The Republic of Peru has two vice presidents, the First Vice President and the Second Vice President, who are elected along with the President in democratic elections. Their only constitutional mission is to replace the President in case of death, permanent or temporary incapacity, resignation, being abroad without the permission of Congress, failure to return from abroad at fixed time, and/or dismissal or removal from office as allowed by the Constitution. They cannot be appointed outside of general elections.

The First and Second Vice Presidents are first and second in the presidential line of succession. The leader of Congress, the President of the Congress, follows the First Vice President and the Second Vice President in the line of succession.

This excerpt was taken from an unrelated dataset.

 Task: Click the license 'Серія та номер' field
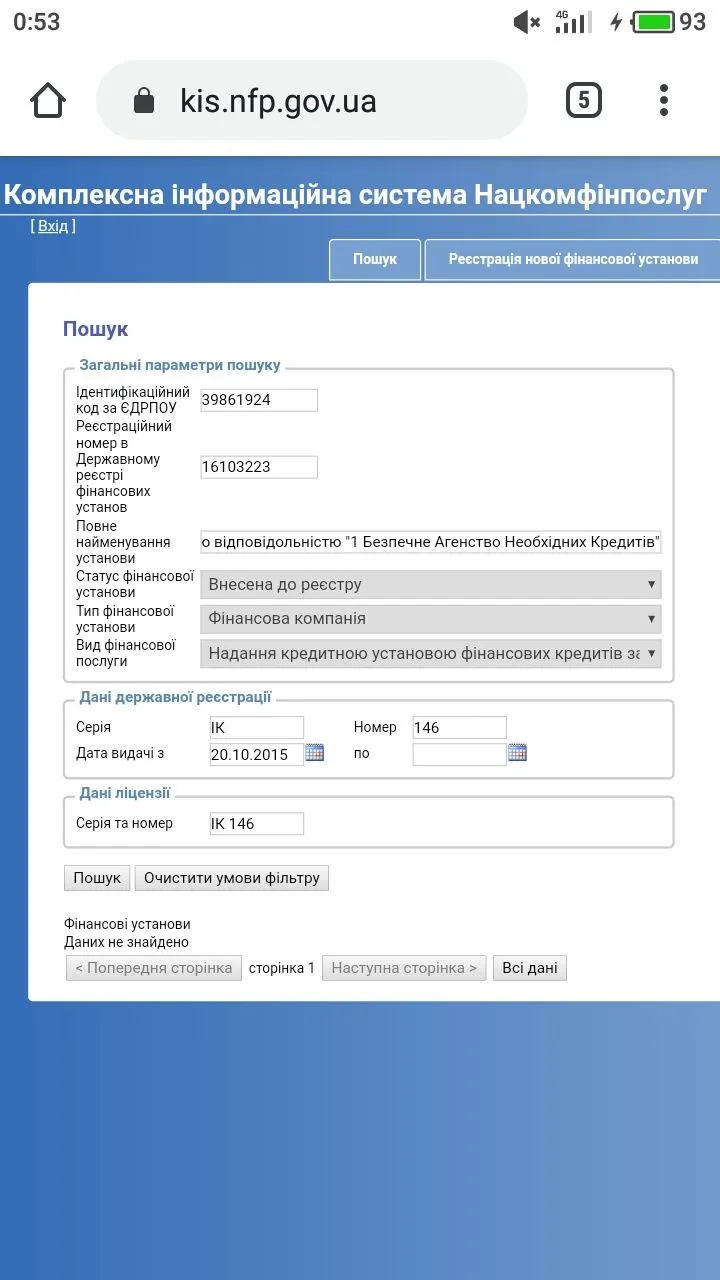255,824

In modern Peruvian history, two Vice Presidents have acceded to the presidency after the President could no longer serve, Martín Vizcarra and Dina Boluarte. The 32nd First Vice President Martín Vizcarra assumed the office of the presidency in 2018 after the graft scandal that led to the resignation of President Pedro Pablo Kuczynski. The 33rd First Vice President Dina Boluarte assumed the office of the presidency in 2022 after President Pedro Castillo attempted to dissolve Congress and was impeached and removed from the presidency.

Historically, the position was one of a sole Vice President, which was in place in the years 1829–1831 and 1858–1862. The dual positions of First and Second Vice Presidents have been in place since 1862.

The office of the First Vice President is currently vacant, the most recent First Vice President having been Dina Boluarte. The office of the Second Vice President is also currently vacant, the most recent Second Vice President having been Mercedes Aráoz.

History

Vice President 
The position of Vice President of Peru appeared for the first time in the Constitution of 1823:"ARTICLE 76: There will be a Vice President in whom the same qualities concur. He/she will administer and withhold Executive Power in event of the death, resignation, or impeachment of the President, or when the president is unable to control the armed forces." Constitution of 1823

The Constitution of 1828 and the Life Constitution of 1826 also proposed only one vice president, who had to be appointed by the president. In the Constitution of 1834, the office was disbanded until the Magna Carta of 1856, which reinstated the sole vice-presidency.

First Vice President and Second Vice President 
The Constitution of 1860 established two vice-presidents, elected jointly with the President.Article 89: "There will be two Vice Presidents of the Republic, named first and second, who will be elected at the same time, with the same qualities and for the same period as the President. Constitution of 1860In the Constitution of 1867, the power of vice-presidents was eminently curtailed. However, this constitution held in place for a short period until a successful revolution of that same year restored the Constitution of 1860.

Similarly, the Constitution of 1920 abolished the positions of vice-presidents. The Constitution of 1933 failed to change this, but the office was eventually restored by the second presidency of Óscar R. Benavides, by law on 1 April 1936. In 1939, via plebiscitary consultation, a constitutional amendment was made restoring the office of vice president and second vice president.

The 1993 Constitution and the current constitution in force — put forth by President Alberto Fujimori — recognizes the double vice-presidency in the Executive Branch.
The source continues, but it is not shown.